La DGLFLF, c’est le service qui a une vocation interministérielle […]. Il est placé au ministère de la Culture sous l’autorité de la ministre de la Culture […]. Il contribue – le texte dit – « à animer, à coordonner la politique linguistique du gouvernement ». (Petit, 2022, p. 85)

Compte-tenu du fait que « les services de l’État sont là pour mettre en œuvre, notamment la DGLFLF » (Blanchet, 2022, p. 119), la réalisation du DDF a été confiée au délégué général à la langue française et aux langues de France Paul de Sinety (Nadeau, 2019), qui a ensuite passé commande auprès des différents opérateurs (Gasparini et al, 2021).

Dans le cadre du DDF, la DGLFLF a été chargée de trois missions principales : la mise en œuvre, le financement et le pilotage du projet (DGLFLF, 2019, p. 4). C’est, plus exactement, la Mission Langues et numérique – ayant soin de mettre « les technologies de la langue au service des chercheurs et du grand public » (Idem ) – qui a été mobilisée pour concevoir l’objet numérique. Un choix présenté comme cohérent, puisque le service actait déjà d’un partenariat de longue durée avec Wikimédia France, également partie prenante du DDF.

Centrale dans l’opérationnalisation des aménagements linguistiques, la DGLFLF n’est pas pour autant étrangère à la conception politique qui les précède. Selon Paul Petit, bien que cela ne soit pas formulé explicitement sur le site du ministère de la Culture, la Délégation conçoit « assez largement » la politique qu’elle coordonne (2022, pp. 86-87).

Le dossier de presse consacré à l’inauguration du DDF fait également valoir le rôle prépondérant que joue la DGLFLF dans la définition des politiques linguistiques gouvernementales (2021, p. 17). Le ministère de la Culture y est dépeint comme le « maître d’oeuvre du DDF » ainsi que « le chef de file de plusieurs opérations majeures parmi les mesures du plan d’action “ Une ambition pour la langue française et le plurilinguisme ”. » (Idem)

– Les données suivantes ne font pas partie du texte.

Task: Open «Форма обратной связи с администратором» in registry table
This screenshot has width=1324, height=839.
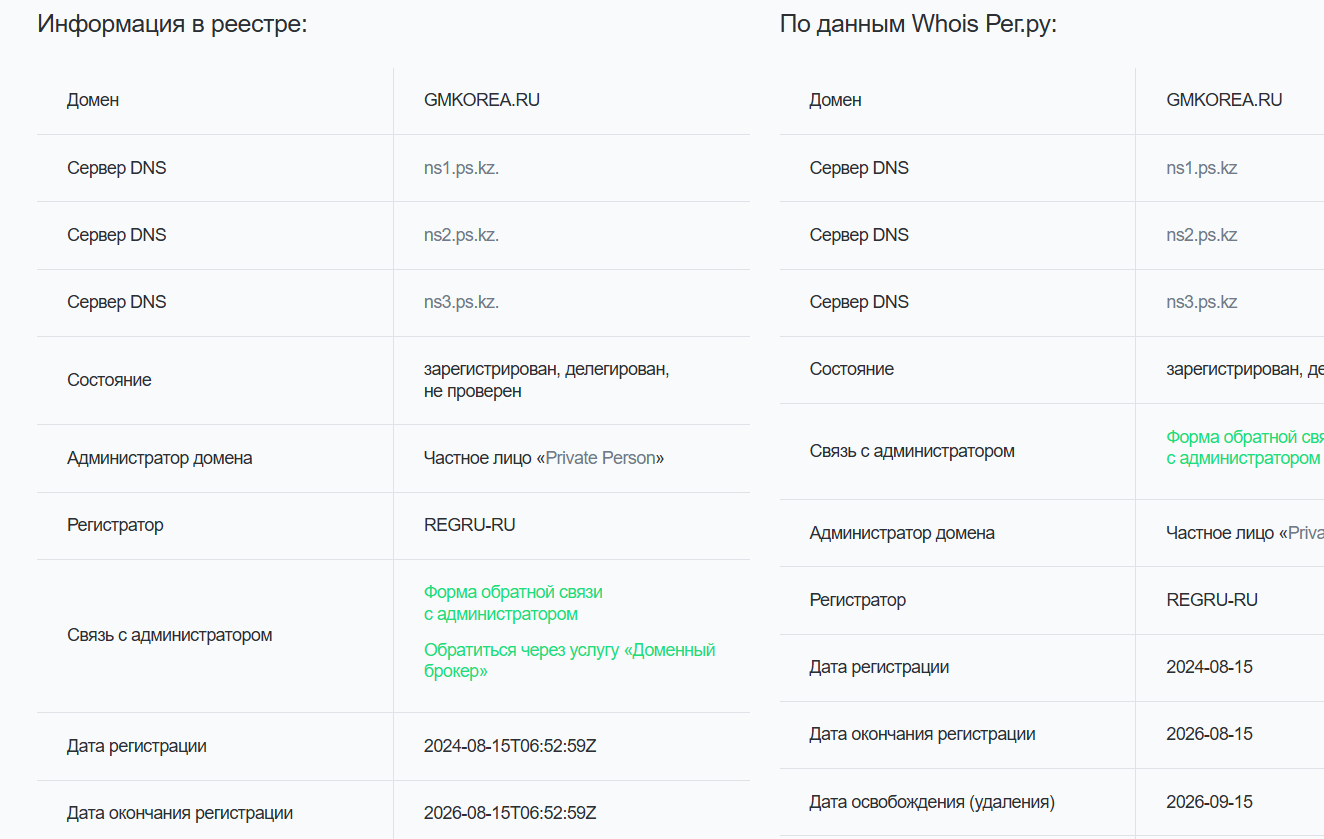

Les raisons ayant motivé cette désignation sont d’ores et déjà explicitées en 2019, dans la note d’intention rédigée par la DGLFLF. Le motif principal exprimé est la relation entretenue entre le service interministériel et les autres organismes en charge de la langue :

[…] elle est l’interlocutrice privilégiée de l’Académie française, et de l’Académie des sciences, et de l’ensemble des acteurs de la terminologie, réunis dans le dispositif interministériel d’enrichissement de la langue française (que gère la DGLFLF pour le Premier ministre). Son équipe de linguistes travaille avec les institutions francophones homologues (Québec, Wallonie-Bruxelles, Suisse…) comme avec le monde de la recherche. (Idem)

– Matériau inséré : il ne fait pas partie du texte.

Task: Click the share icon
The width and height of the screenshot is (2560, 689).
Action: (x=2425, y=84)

Paul Petit – conseiller pour l’action interministérielle auprès du délégué général et chargé de la Mission Emploi et diffusion de la langue – décrit « la manière dont une administration se saisit d’un objet et va ensuite mettre des moyens pour en faire une politique. » (2022, p. 86) L’entretien mené nous permet ainsi de retracer la chronologie de l’implication de la DGLFLF au sein du projet.

Nous en retenons qu’après que mention est faite d’un dictionnaire dans les discours présidentiels, la DGLFLF considère que le portage pourrait être accompli par la délégation. Cette intention se concrétise sous la forme d’une note – mode de communication privilégié par les services interministériels – envoyée au cabinet de la ministre de la Culture puis, après validation, à l’Élysée.

Cette première démarche se solde par le vif intérêt des interlocuteurs du plan Macron à l’Élysée. S’ensuit une présentation argumentée, puis une réunion au terme de laquelle le feu vert est donné. De nouvelles notes et travaux descriptifs sont alors rédigés pour éclaircir le budget à mobiliser ou les partenariats souhaités, dernière étape avant de lancer les opérations.

Si la place clé occupée par la DGLFLF dans la conception du DDF est incontestable, il convient de rappeler que le service ministériel ne peut s’ériger à l’encontre des positions officielles,, toute décision se faisant en accord avec la ligne gouvernementale effective :

Les services proposent ou expliquent et les politiques – cabinets, Matignon, Elysée –, choisissent, décident. Là-dessus, vous rajoutez les autres acteurs que sont les parlementaires, que peuvent être le Conseil d’Etat ou le Conseil constitutionnel. Un service comme la DGLFLF ne porte pas seul, n’invente pas ni ne décide quoi que ce soit sans s’inscrire complètement dans le système qui régit notre propre fonctionnement. (Petit, 2019, p. 89)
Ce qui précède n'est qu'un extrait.